Items from a dataset
++++++
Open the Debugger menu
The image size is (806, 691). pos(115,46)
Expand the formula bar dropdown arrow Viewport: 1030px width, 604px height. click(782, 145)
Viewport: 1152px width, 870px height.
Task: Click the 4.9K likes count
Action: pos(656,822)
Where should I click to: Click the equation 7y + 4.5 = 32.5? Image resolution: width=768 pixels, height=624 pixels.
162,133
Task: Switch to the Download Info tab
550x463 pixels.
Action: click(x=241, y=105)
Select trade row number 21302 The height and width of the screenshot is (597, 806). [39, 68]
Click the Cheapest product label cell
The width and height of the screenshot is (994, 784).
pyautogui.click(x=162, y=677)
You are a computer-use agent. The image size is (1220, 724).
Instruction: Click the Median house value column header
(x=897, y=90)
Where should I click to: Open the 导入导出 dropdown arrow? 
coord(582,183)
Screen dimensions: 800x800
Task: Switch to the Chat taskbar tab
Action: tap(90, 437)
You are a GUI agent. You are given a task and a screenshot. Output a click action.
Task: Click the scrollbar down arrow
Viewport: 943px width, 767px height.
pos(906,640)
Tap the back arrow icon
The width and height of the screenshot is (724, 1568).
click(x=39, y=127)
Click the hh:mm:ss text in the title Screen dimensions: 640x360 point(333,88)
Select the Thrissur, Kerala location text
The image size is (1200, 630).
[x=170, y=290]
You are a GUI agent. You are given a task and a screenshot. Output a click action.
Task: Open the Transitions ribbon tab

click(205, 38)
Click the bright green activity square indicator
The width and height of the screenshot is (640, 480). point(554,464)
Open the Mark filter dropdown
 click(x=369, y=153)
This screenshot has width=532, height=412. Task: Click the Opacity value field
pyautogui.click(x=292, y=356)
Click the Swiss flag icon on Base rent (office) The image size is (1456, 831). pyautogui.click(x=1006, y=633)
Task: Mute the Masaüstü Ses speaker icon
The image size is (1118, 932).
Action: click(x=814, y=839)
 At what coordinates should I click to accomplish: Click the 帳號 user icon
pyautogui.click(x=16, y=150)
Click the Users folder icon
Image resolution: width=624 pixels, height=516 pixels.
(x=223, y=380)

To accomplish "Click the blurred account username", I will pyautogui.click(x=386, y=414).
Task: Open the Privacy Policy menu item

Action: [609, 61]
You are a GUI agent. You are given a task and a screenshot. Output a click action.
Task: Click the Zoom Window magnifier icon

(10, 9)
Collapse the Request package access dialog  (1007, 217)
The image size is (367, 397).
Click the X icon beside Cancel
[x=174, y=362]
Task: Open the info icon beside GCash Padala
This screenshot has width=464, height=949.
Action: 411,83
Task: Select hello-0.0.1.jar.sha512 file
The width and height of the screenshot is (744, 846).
++++++
--- Given task ---
Please render each line of the material above as a JSON list of strings, with one string per line and blank lines left out.

--- Answer to the task ---
[
  "Open the Debugger menu",
  "The image size is (806, 691). pos(115,46)",
  "Expand the formula bar dropdown arrow Viewport: 1030px width, 604px height. click(782, 145)",
  "Viewport: 1152px width, 870px height.",
  "Task: Click the 4.9K likes count",
  "Action: pos(656,822)",
  "Where should I click to: Click the equation 7y + 4.5 = 32.5? Image resolution: width=768 pixels, height=624 pixels.",
  "162,133",
  "Task: Switch to the Download Info tab",
  "550x463 pixels.",
  "Action: click(x=241, y=105)",
  "Select trade row number 21302 The height and width of the screenshot is (597, 806). [39, 68]",
  "Click the Cheapest product label cell",
  "The width and height of the screenshot is (994, 784).",
  "pyautogui.click(x=162, y=677)",
  "You are a computer-use agent. The image size is (1220, 724).",
  "Instruction: Click the Median house value column header",
  "(x=897, y=90)",
  "Where should I click to: Open the 导入导出 dropdown arrow? ",
  "coord(582,183)",
  "Screen dimensions: 800x800",
  "Task: Switch to the Chat taskbar tab",
  "Action: tap(90, 437)",
  "You are a GUI agent. You are given a task and a screenshot. Output a click action.",
  "Task: Click the scrollbar down arrow",
  "Viewport: 943px width, 767px height.",
  "pos(906,640)",
  "Tap the back arrow icon",
  "The width and height of the screenshot is (724, 1568).",
  "click(x=39, y=127)",
  "Click the hh:mm:ss text in the title Screen dimensions: 640x360 point(333,88)",
  "Select the Thrissur, Kerala location text",
  "The image size is (1200, 630).",
  "[x=170, y=290]",
  "You are a GUI agent. You are given a task and a screenshot. Output a click action.",
  "Task: Open the Transitions ribbon tab",
  "click(205, 38)",
  "Click the bright green activity square indicator",
  "The width and height of the screenshot is (640, 480). point(554,464)",
  "Open the Mark filter dropdown",
  " click(x=369, y=153)",
  "This screenshot has width=532, height=412. Task: Click the Opacity value field",
  "pyautogui.click(x=292, y=356)",
  "Click the Swiss flag icon on Base rent (office) The image size is (1456, 831). pyautogui.click(x=1006, y=633)",
  "Task: Mute the Masaüstü Ses speaker icon",
  "The image size is (1118, 932).",
  "Action: click(x=814, y=839)",
  " At what coordinates should I click to accomplish: Click the 帳號 user icon",
  "pyautogui.click(x=16, y=150)",
  "Click the Users folder icon",
  "Image resolution: width=624 pixels, height=516 pixels.",
  "(x=223, y=380)",
  "To accomplish \"Click the blurred account username\", I will pyautogui.click(x=386, y=414).",
  "Task: Open the Privacy Policy menu item",
  "Action: [609, 61]",
  "You are a GUI agent. You are given a task and a screenshot. Output a click action.",
  "Task: Click the Zoom Window magnifier icon",
  "(10, 9)",
  "Collapse the Request package access dialog  (1007, 217)",
  "The image size is (367, 397).",
  "Click the X icon beside Cancel",
  "[x=174, y=362]",
  "Task: Open the info icon beside GCash Padala",
  "This screenshot has width=464, height=949.",
  "Action: 411,83",
  "Task: Select hello-0.0.1.jar.sha512 file",
  "The width and height of the screenshot is (744, 846)."
]